CHALLENGES TO OPTIMIZATION TECHNIQUES IN A DEREGULATED ENVIRONMENT

CHALLENGES TO OPTIMIZATION TECHNIQUES IN A DEREGULATED ENVIRONMENT

Alexander Mészáros, Ľubomír Beňa , Jozef Rusnák

ABSTRACT

Power engineering is the oldest and most traditional of the various areas within electrical engineering, yet no other facet of modern technology is currently undergoing a more dramatic revolution in both technology and industry structure. One of the more impressive areas of technical improvement over the past twenty years has been the emergence of powerful and practical numerical optimization methods for power-system engineering and operation, methods that ensure that the very best electrical and financial performance can be atained. The value contibuted by optimization use in power systems is considerable, both in terms of economics, but also in terms of operational reliability and security. Systems run with optimization-based monitoring and control react better to both expected patterns in power demand and equipment availability and unexpected events such as storm damage and sudden equipment failure.

1. INTRODUCTION

Optimization concepts and algorithms were first introduced to power-system dispatching, resource allocation, and planning in the mid-sixties in order to mathematically formalize decision-making with regard to the myriad of objectives subject to technical and nontechnical constraints.

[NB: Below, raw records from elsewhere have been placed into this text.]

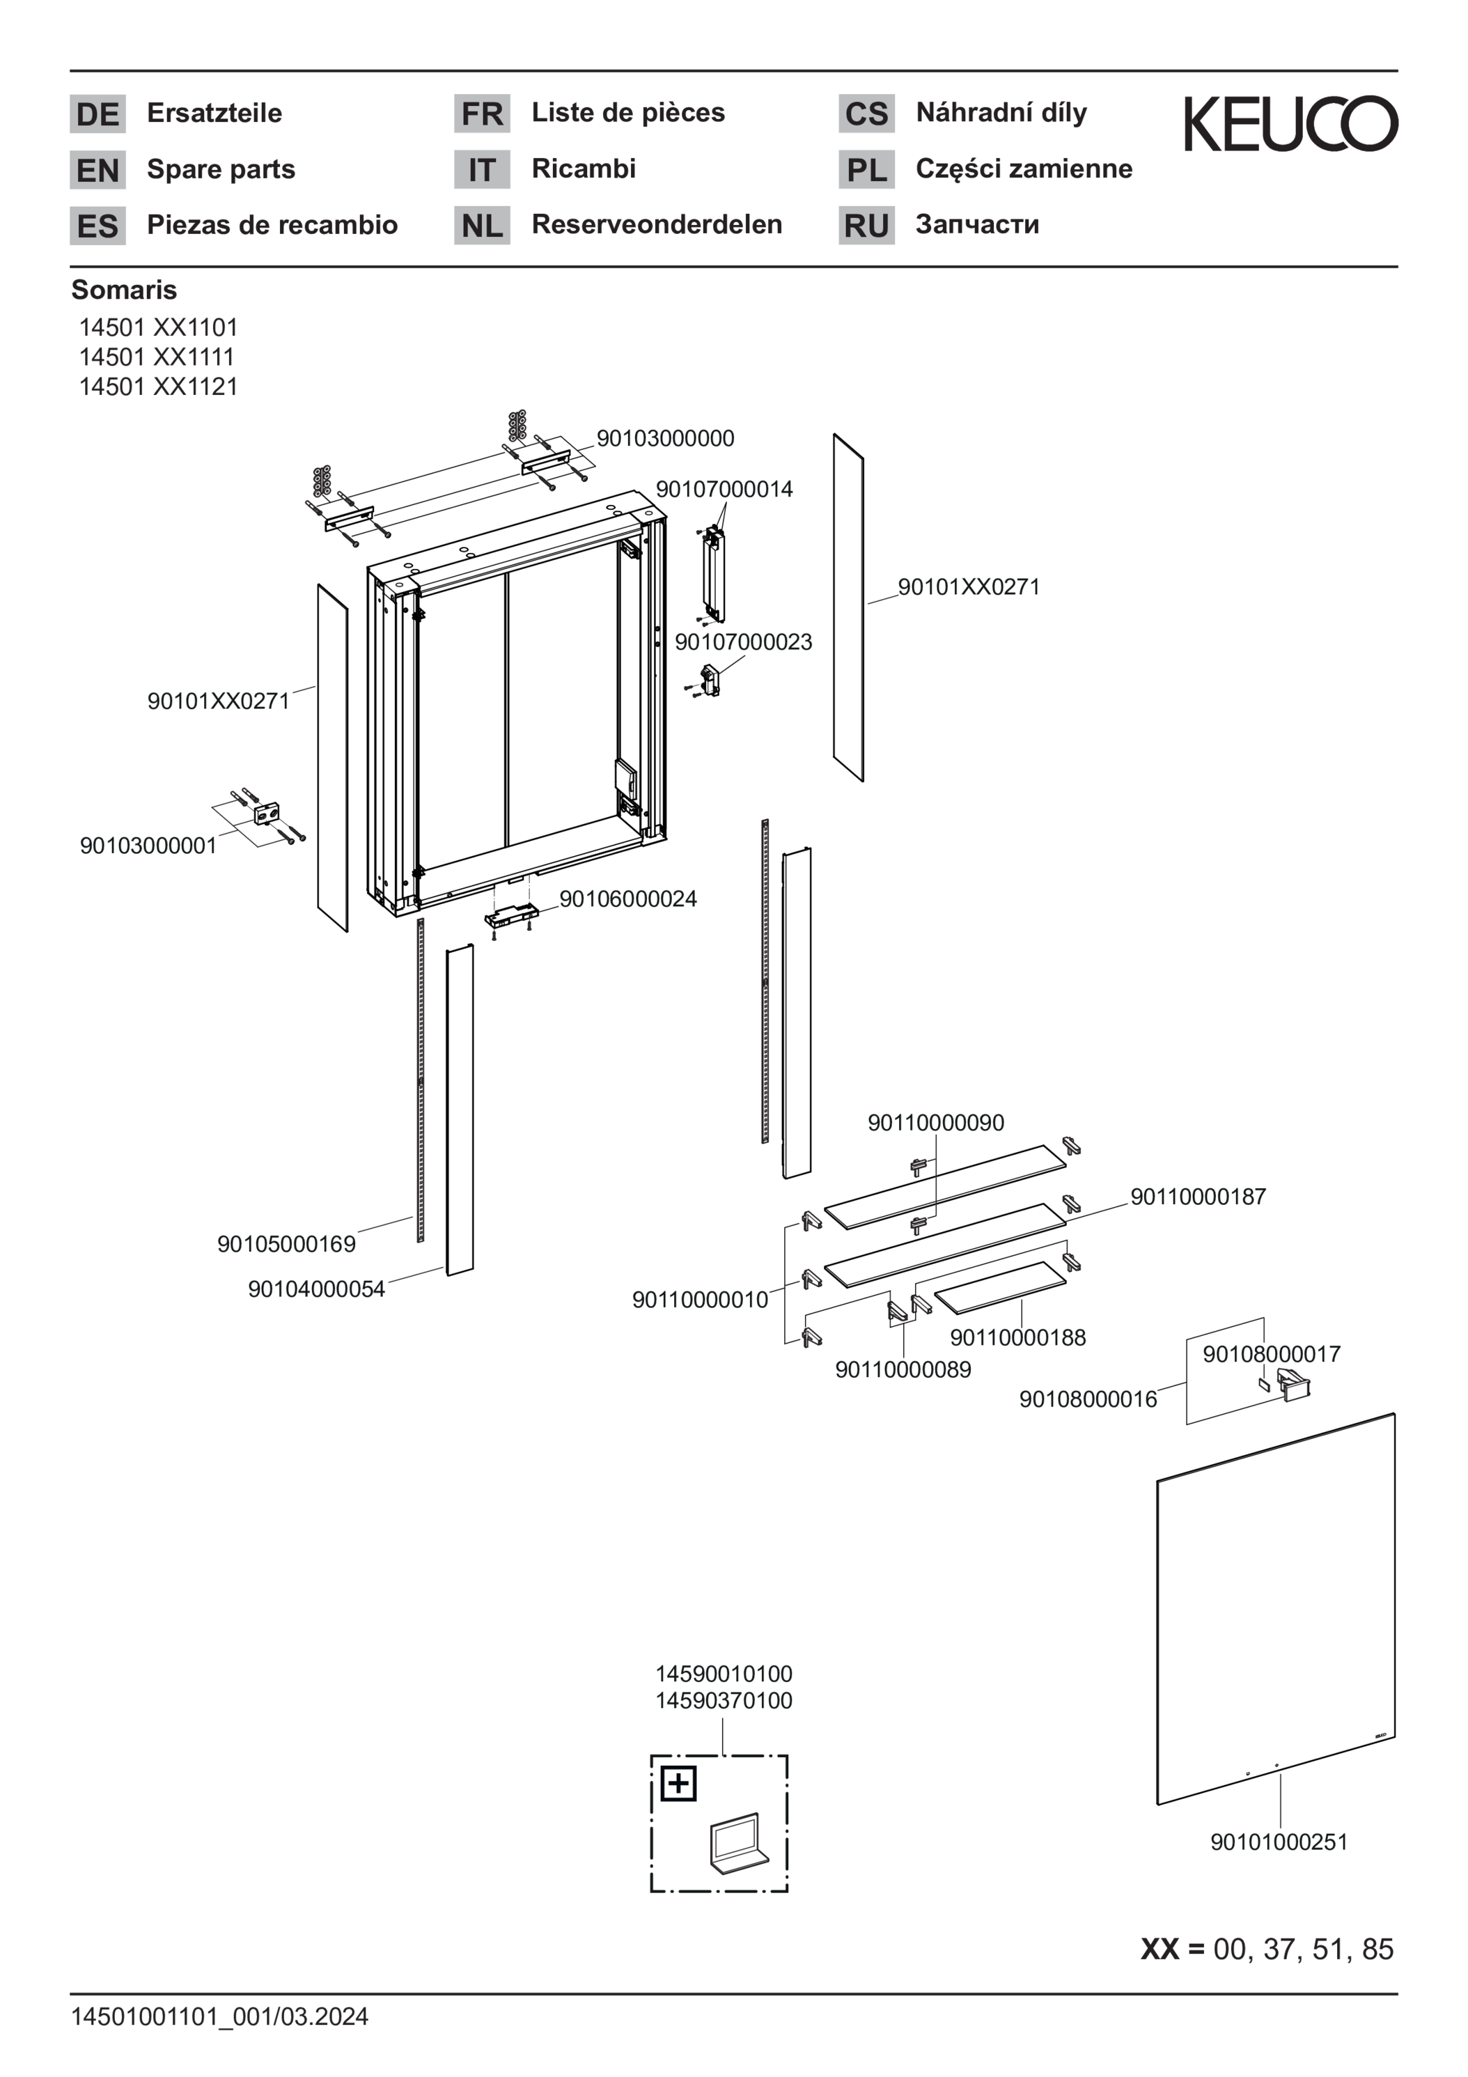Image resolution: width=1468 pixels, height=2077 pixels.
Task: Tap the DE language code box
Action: (97, 114)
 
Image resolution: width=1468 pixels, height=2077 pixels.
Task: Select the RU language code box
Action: (866, 225)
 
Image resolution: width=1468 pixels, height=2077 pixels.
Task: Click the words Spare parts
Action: (221, 169)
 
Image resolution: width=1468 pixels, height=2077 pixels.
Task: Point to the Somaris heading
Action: (124, 290)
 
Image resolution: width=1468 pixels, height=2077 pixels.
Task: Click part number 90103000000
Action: (666, 439)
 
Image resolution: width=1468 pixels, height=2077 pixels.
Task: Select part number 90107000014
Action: (724, 490)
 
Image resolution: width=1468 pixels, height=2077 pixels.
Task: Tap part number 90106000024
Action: (629, 899)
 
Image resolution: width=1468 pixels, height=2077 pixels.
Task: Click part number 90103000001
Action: (148, 846)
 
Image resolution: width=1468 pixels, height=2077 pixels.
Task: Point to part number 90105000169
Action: (287, 1244)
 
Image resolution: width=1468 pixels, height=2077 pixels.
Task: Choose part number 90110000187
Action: (1198, 1197)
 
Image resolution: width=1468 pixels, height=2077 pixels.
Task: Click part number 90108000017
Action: (1272, 1354)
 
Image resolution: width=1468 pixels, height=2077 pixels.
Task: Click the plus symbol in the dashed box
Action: (678, 1784)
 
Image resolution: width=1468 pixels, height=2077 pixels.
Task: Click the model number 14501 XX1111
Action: (157, 357)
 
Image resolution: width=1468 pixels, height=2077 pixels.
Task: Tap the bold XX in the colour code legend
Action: (1159, 1949)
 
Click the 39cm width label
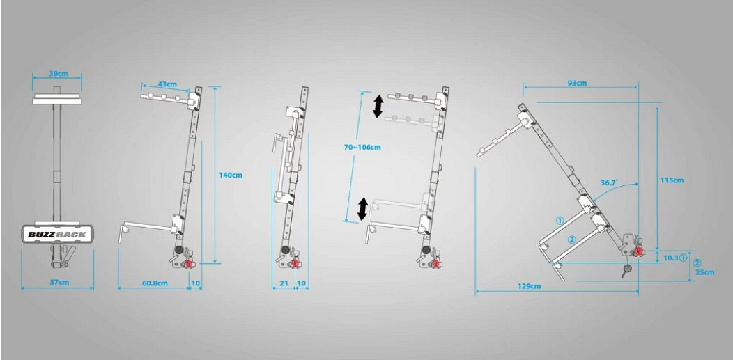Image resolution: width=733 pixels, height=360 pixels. tap(57, 74)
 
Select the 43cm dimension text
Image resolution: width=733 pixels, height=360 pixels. tap(167, 84)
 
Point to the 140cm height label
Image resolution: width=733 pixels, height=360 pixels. tap(231, 175)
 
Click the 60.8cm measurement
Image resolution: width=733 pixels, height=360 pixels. tap(155, 283)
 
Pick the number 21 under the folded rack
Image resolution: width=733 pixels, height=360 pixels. tap(284, 283)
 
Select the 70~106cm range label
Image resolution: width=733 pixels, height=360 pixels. tap(362, 147)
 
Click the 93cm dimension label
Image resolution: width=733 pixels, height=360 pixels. tap(578, 83)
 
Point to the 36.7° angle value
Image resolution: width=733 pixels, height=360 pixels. tap(610, 183)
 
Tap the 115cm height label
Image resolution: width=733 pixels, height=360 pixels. tap(672, 180)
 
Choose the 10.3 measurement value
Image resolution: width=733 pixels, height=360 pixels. tap(671, 257)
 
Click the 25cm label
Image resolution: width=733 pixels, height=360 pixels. tap(704, 272)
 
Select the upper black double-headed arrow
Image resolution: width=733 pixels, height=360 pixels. tap(378, 107)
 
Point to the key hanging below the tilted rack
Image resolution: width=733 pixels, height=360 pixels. tap(627, 270)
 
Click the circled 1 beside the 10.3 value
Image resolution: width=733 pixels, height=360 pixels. tap(683, 257)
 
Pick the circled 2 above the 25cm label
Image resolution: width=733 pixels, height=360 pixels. tap(697, 263)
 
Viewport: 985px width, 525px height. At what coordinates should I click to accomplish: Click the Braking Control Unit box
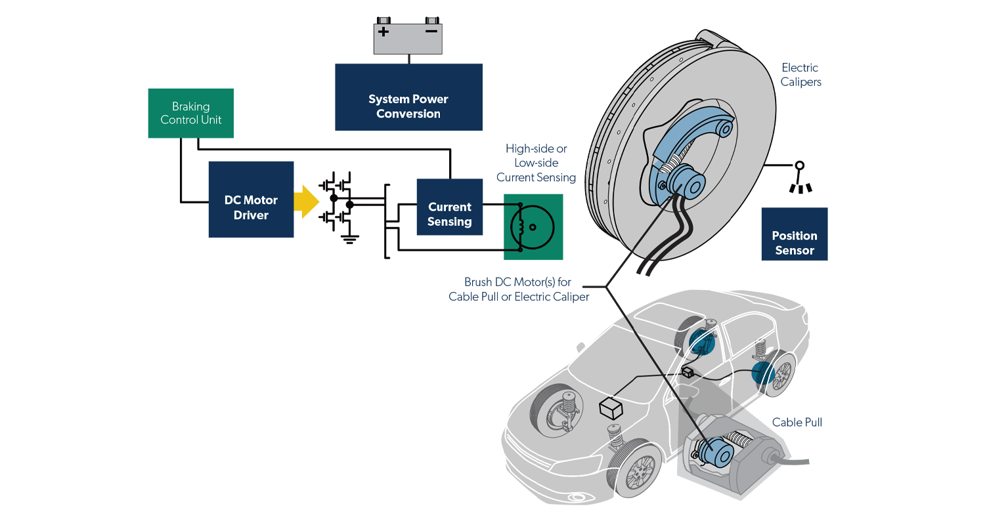point(190,113)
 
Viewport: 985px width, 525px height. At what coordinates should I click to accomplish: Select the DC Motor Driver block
point(251,200)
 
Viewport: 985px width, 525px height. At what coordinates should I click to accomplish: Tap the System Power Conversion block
point(408,97)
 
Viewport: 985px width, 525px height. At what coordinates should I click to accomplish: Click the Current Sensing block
point(450,207)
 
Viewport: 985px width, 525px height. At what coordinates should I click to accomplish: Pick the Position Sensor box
point(795,234)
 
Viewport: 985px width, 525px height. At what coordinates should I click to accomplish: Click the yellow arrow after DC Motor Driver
point(309,201)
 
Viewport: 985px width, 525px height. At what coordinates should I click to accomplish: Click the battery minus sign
point(431,31)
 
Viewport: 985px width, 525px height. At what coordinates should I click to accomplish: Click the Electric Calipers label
point(800,75)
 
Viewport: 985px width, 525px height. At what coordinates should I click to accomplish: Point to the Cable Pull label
point(797,422)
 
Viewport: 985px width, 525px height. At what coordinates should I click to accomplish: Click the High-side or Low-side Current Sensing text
point(536,163)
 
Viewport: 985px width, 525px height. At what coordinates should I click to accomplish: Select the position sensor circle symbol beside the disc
point(800,165)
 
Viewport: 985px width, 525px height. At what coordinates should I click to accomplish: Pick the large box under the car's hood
point(611,408)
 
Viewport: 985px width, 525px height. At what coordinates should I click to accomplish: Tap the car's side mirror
point(580,346)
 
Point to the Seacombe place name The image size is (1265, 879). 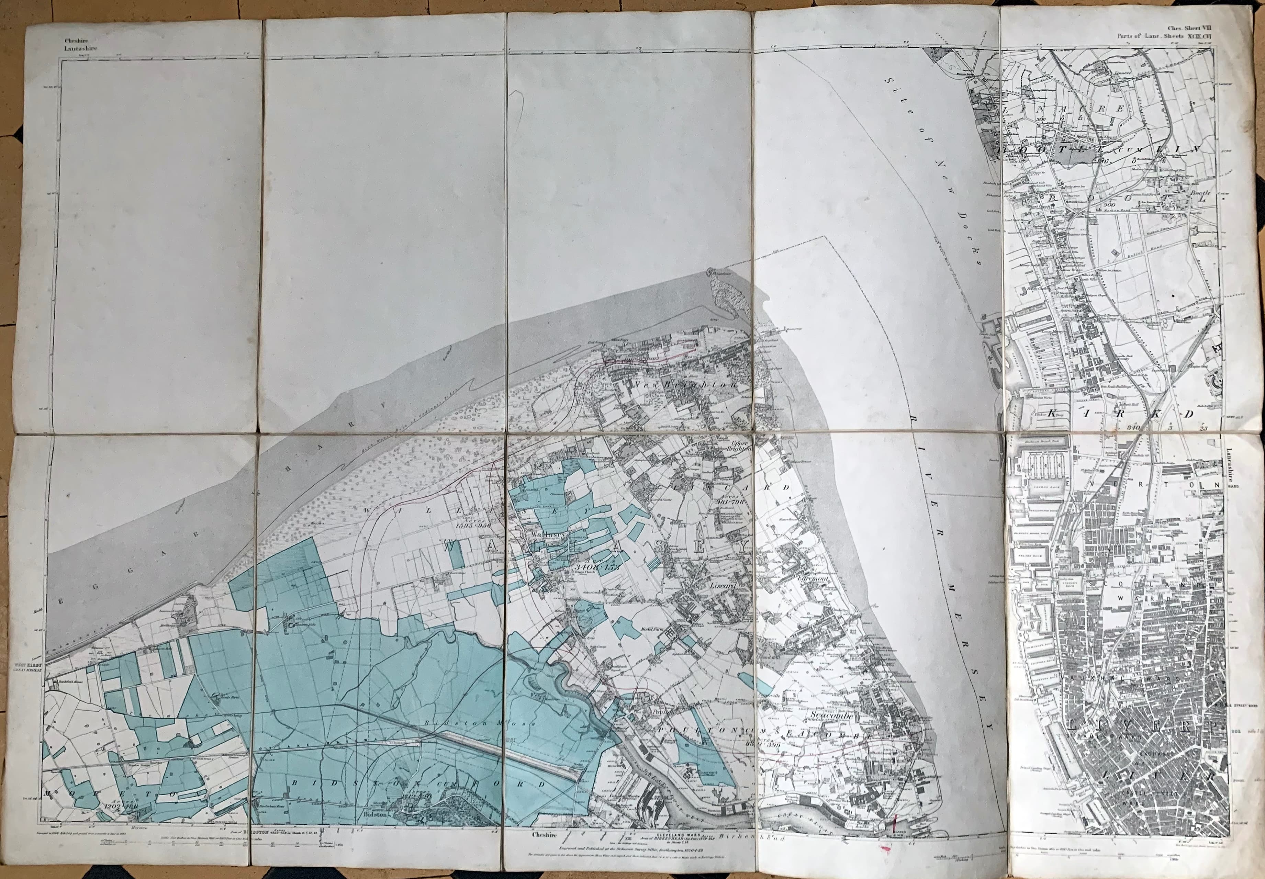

In order to be able to control the power system from the point of view of security, one is required to know two basic things: the mathematical models of the system and the variety of control functions and associated objectives that are used.

In Figure 1. we are show the basic decomposition of the system into a set of generators that deliver electrical power to the distributed load by means of a network.

2. POWER SYSTEM CONTROL

Control action is attained by the manipulation of all control devices that exist on the system. The general objectives of system control are listed in order as follows.

1. Protection of major pieces of equipment and of system integrity, 2. Continuity of high-quality service,

3. System secure operation,

4. System economic and environmentally acceptable operation, 5. Emergency state control,

6. Restorative control in minimum time.

As a rule, control action is based on information derived from direct measurements and/or inferred data. A properly designed and operated power system should, therefore, meet the following fundamental requirements.

1. The system must be able to meet the continually changing load demand for active and reactive power.

Unlike other types of energy, electricity cannot be conveniently stored in sufficient quantities.

Therefore, adequate spinning reserve of active and reactive power should be maintained and appropriately controlled at all times.

2. The system should supply energy at minimum cost and with minimum ecological impact.

3. The quality of the power supply must meet certain minimum standards with regard to the factors:

a. constancy of frequency, b. constancy of voltage, c. level of reliability.

Several levels of controls involving a complex array of devices are used to meet the above requirements.

These are depicted in Figure 1., which identifies the various subsystems of a power system and the associated controls.

Fig. 1. Subsystems of a power system and associated controls

The primary purpose of the system genration control is the balance the total system generation against system load and losses so that the desired frequency and power interchange with neighborong systems (tie flows) is maintained.

The transmission controls include power and voltage control devices, such as static var compensators, synchronous condensers, switched capacitors and reactors, tap-changing transformers, phase-shifting transformers, and HVDC transmission controls.

These controls contribute to the satisfactory operation of power system by maintaining system voltages and frequency and other system variables within their acceptable limits.

The control objectives are dependent on the operating state of the power system. Under normal conditions, the control objective is to operate as efficiently as possible with voltages and freqency close to nominal values.

When an abnormal condition develops, new objectives must be met to restore the system to normal operation.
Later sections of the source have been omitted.